# [Text block]
But tops among the survey’s respondents is perhaps the most relevant to overall global concerns—reducing costs. With a global recession very much still in play, retailers are all looking for ways that they can cut expenses. The ranking comes as no surprise, especially when Amazon CEO Andy Jassy called cost-cutting the company’s number one priority in 2023.

The emphasis on cost reduction is understandable when the greatest supply chain challenge respondents have to handle in 2023 is inflation/economic uncertainties, with 63 percent calling it a serious problem. Another 31 percent called it a moderate problem, illustrating that just about every actor in this environment is impacted to some degree. Another 55 percent point to labor shortages or rising labor costs as a serious concern, while 49 percent shared similar worries regarding price and margin pressures.

“There’s an industrywide need to reduce costs to be profitable among brands, retailers, manufacturers and factories alike,” Ambrogi told Sourcing Journal. “Manufacturers and brands have to work together to enable processes that make products cheaper and more cost-effective.”

In yet another example of overall macro tides turning, Ambrogi noted that cost reduction wasn’t an area of focus among respondents in last year’s report.

Ambrogi told Sourcing Journal that companies seeking to step up to these challenges—whether it be expanding their e-commerce presence, bolstering sustainability and ESG initiatives or cutting costs—will need to ensure that the brand-manufacturer relationship improves going forward.

“To start the pandemic, the brands held the power, with many cancelling orders with manufacturers when they realized there wouldn’t be demand for product,” Ambrogi said. Relationships have recovered since then, but both sides must continue to build a more collaborative partnership. On the other side, manufacturers must be more prepared to deploy technologies required to bring their brand partners more visibility into the supply chain.”

It appears more companies across the supply chain are operating with a sense of urgency to rectify this. Forty-seven percent of respondents told CGS that they have already strengthened their supply chain relationships, with another 44 percent saying they plan to do so.

In aligning all supply chain stakeholders, areas like supply chain visibility and demand planning are expected to improve as well. As many as 87 percent of execs said they are either taking action to improve supply chain visibility and demand planning, or at the very least planning to act.

# [Check your understanding]
1 - Summarize the supply chain survey article in two sentences.
2 - Transcribe the supply chain survey article, starting with "Ambrogi told Sourcing Journal that" and going on through "improves going forward.".
3 - Pick up the supply chain survey article after its last sentence and continue it.
The data after this point is separate from the supply chain survey article.

# [Supplied data]
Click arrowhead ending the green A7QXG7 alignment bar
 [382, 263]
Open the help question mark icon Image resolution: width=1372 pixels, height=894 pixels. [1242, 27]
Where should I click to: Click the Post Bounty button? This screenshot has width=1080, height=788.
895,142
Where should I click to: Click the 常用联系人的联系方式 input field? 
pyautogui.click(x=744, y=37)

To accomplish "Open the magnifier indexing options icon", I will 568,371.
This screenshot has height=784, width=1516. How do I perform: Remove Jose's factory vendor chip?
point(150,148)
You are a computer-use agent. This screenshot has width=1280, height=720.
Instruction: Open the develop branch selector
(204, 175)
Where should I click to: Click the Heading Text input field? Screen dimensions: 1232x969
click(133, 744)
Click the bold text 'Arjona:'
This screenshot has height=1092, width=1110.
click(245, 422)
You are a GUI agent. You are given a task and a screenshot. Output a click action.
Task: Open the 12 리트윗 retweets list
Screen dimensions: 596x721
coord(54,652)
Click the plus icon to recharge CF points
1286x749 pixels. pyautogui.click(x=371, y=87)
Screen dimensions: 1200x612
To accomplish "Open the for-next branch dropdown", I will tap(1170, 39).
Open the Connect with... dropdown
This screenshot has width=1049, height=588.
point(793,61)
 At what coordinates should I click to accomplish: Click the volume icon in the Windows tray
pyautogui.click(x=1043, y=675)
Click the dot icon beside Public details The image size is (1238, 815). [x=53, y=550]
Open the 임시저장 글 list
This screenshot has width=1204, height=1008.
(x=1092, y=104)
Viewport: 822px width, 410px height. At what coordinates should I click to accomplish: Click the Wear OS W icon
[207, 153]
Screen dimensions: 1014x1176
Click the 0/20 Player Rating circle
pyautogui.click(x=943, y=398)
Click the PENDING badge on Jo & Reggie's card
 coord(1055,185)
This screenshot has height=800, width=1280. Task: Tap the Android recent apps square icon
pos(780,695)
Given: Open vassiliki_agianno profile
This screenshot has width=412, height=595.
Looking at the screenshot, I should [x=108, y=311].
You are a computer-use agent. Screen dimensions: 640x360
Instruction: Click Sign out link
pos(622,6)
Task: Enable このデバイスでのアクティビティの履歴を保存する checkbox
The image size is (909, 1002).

# [Answers]
1 - Reducing costs ranked as respondents' top priority, in line with inflation and economic uncertainty, which 63 percent called a serious supply chain problem, and with worries over labor shortages and price and margin pressures. Ambrogi said brands and manufacturers must build a more collaborative relationship, and most respondents have already strengthened or plan to strengthen supply chain relationships, with 87 percent acting or planning to act on visibility and demand planning.

2 -
Ambrogi told Sourcing Journal that companies seeking to step up to these challenges—whether it be expanding their e-commerce presence, bolstering sustainability and ESG initiatives or cutting costs—will need to ensure that the brand-manufacturer relationship improves going forward.

3 -
Supply chain execs call digitalization ‘average,’ but are gaining confidence

Digitalization initiatives within the supply chain would ideally deliver improvement in these areas as well, but companies by and large still consider themselves as middle of the pack. Fifty-six percent of companies described their digitization efforts as “average,” the CGS survey said.  

Only 8 percent of respondents called their supply chain digitalization efforts “excellent,” while 22 percent said their work was “above average.” Another 14 percent give themselves poor grades of “below average” or “very poor.”

Most brands are at least trying to make newer solutions work for them—70 percent either have or plan to implement technology to support process digitalization, such as PLM, ERP, inventory management, demand planning, supply chain tracking or logistics management.

As businesses continue to adopt modern supply chain technology, they are gaining more assurance that the efforts will work out. Only 23 percent of respondents said they had high confidence in their supply chain, while 63 percent said they had moderate confidence. While these numbers might not seem promising on the surface, they are strong indicators of improvement from 2022. Just 54 percent of execs expressed either high and moderate confidence last year.

Although 12 percent of execs rated themselves as having low confidence in their supply chain operations, that number was nearly half (46 percent) of those that expressed low confidence in the year prior.

“2023 is actually the first full post-pandemic year where there’s a sense that the supply chain can return to some form of normalcy,” Ambrogi said. “In 2020, there was a misalignment in demand, in 2021, there was no product, and in 2022 everyone was overstocked.”